His particular interest is in evolutionary biology, and he often returns to the argument that, since natural evolutionary processes can account for why living organisms are as they are, there is no need for God. This argument fails to take account of other phenomena that we are aware of, like those that Anthony O’Hear calls ‘intimations of a level of reality beyond the narrowly material or the purely biological’, or what Tom Wright calls ‘echoes of a voice’, observations and experiences that point beyond themselves. I suppose it is to be expected that Dawkins should choose the soft targets to attack – he feels on safe ground when he writes about bad things that have been said and done by religious people – but his failure to address the more challenging issues does nothing to strengthen his case.

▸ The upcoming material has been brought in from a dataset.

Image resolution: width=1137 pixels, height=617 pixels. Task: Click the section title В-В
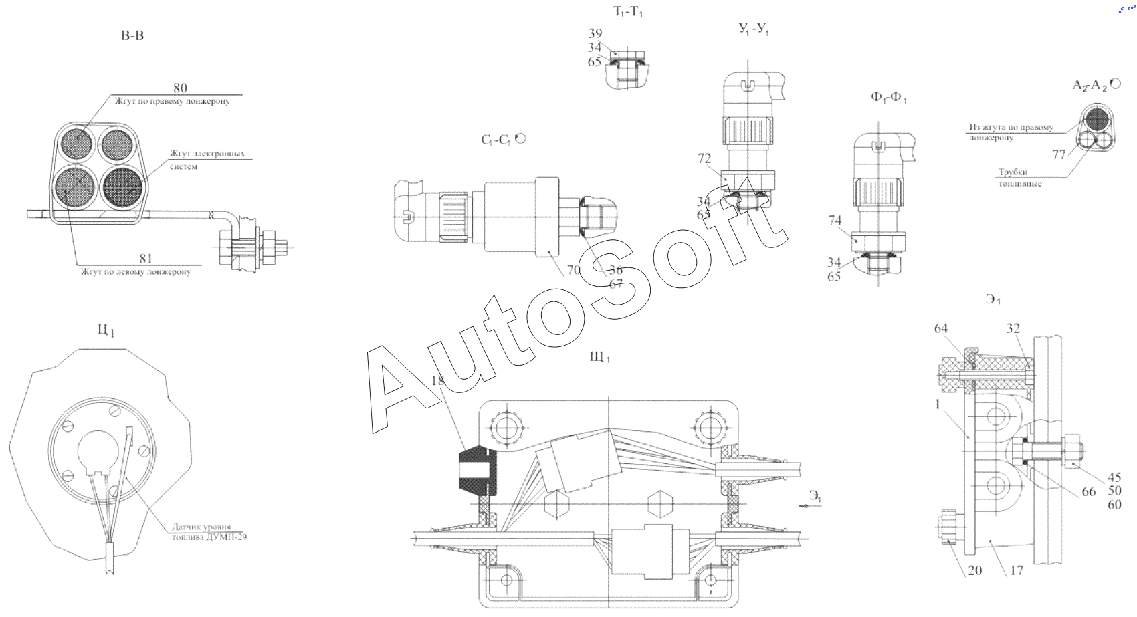(x=132, y=35)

Chapter 3 of the book is devoted to a discussion of ‘Arguments for God’s existence’, and, of course, Dawkins makes the case for God seem rather weak. More revealing is Chapter 4, ‘Why there almost certainly is no God’. If the previous chapter is an attack on religious faith, this one is meant to be an attack on agnosticism. Dawkins summarises the chapter, which he describes as the central argument of book, on pages 157–158, and what do we find? Instead of a serious argument against the existence of God (if such an argument exists) there is simply a repeat of the argument that the complexity of the universe can be explained by natural processes, and therefore ‘God almost certainly does not exist’. Many religious believers are quite content to agree with Dawkins about the existence of evolutionary processes, while regarding his conclusion as a non sequitur.

There are two issues that I intend to discuss in greater detail, biological evolution and morality.

Biological evolution

One of the things that surprises me about The God Delusion is the narrowness of Richard Dawkins’ vision when dealing with biological evolution. This is his specialist subject, and it is a matter of science, with no theological implications. He writes as if he believes that natural selection provides the full explanation of why the genetic make-up of every organism is as it is, when in fact it can only provide a part of the explanation.

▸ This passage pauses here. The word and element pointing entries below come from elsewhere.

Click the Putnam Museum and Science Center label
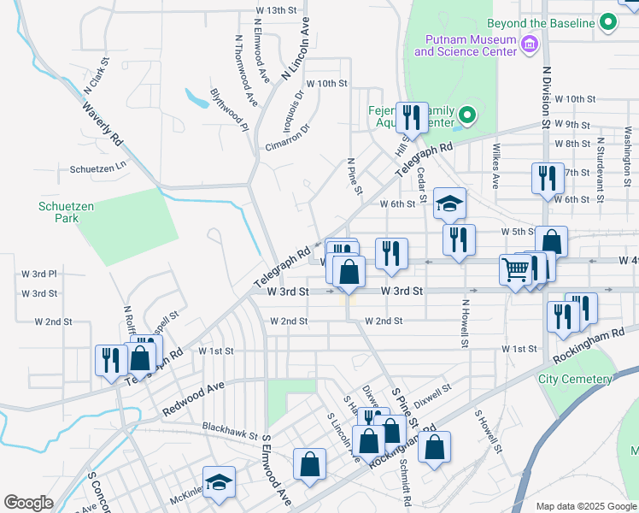466,45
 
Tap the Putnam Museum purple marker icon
529,43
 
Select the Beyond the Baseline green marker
608,22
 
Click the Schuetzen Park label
59,212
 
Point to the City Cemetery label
575,379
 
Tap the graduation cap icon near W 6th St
449,203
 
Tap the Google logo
28,503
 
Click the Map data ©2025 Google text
586,506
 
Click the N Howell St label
466,323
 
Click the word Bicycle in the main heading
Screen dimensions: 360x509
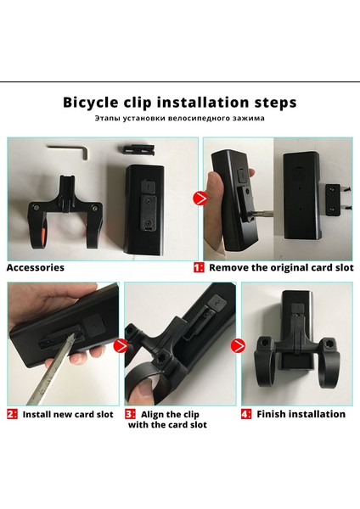(x=91, y=103)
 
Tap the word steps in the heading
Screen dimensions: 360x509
(x=276, y=103)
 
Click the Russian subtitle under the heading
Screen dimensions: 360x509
(x=180, y=118)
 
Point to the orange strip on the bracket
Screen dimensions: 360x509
(x=43, y=237)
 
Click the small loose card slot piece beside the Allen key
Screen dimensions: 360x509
(x=136, y=149)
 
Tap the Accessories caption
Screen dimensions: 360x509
(x=36, y=267)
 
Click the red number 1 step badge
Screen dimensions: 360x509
(x=199, y=267)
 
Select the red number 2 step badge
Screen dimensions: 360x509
(x=13, y=414)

‘Modification by descent’ was Darwin’s phrase to describe the process of evolution. Two questions arise here: ‘How do modifications happen?’ and ‘How is it that some modifications are perpetuated and others are not?’ Natural selection provides no answer to the first of these questions, and only a partial answer to the second. Richard Dawkins must know this as well as I do – no, much better than I do – which leaves me wondering why he gives the impression that he does not.

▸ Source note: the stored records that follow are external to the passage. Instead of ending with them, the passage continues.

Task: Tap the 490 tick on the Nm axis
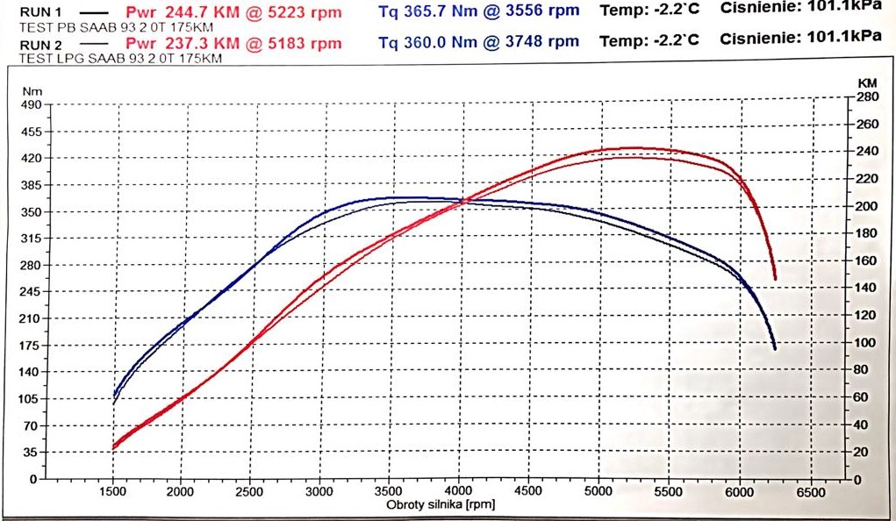click(31, 104)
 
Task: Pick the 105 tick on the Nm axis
click(31, 398)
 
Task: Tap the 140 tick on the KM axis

The first question is, ‘How do modifications happen?’ We are beginning to understand some of the processes by which changes in DNA occur, but the science of molecular genetics is still in its infancy. There is a great deal to learn. There is also a great deal to learn about how specific changes in DNA are expressed in specific changes in physical (or, in animals, mental) characteristics, but it is clear that the relationship is often of great complexity.

Dawkins follows Darwin in his insistence that all change in physical characteristics is gradual. It is difficult to understand this at our present level of knowledge. Present knowledge of genetics does not permit us to say with any confidence that a slight modification to DNA cannot give rise to a large modification in the body. The fossil record is full of apparently sudden changes, and in our own time we can see that some genetically determined characteristics are either present or absent, with no intermediates. (Again, Dawkins knows much more about this than I do.)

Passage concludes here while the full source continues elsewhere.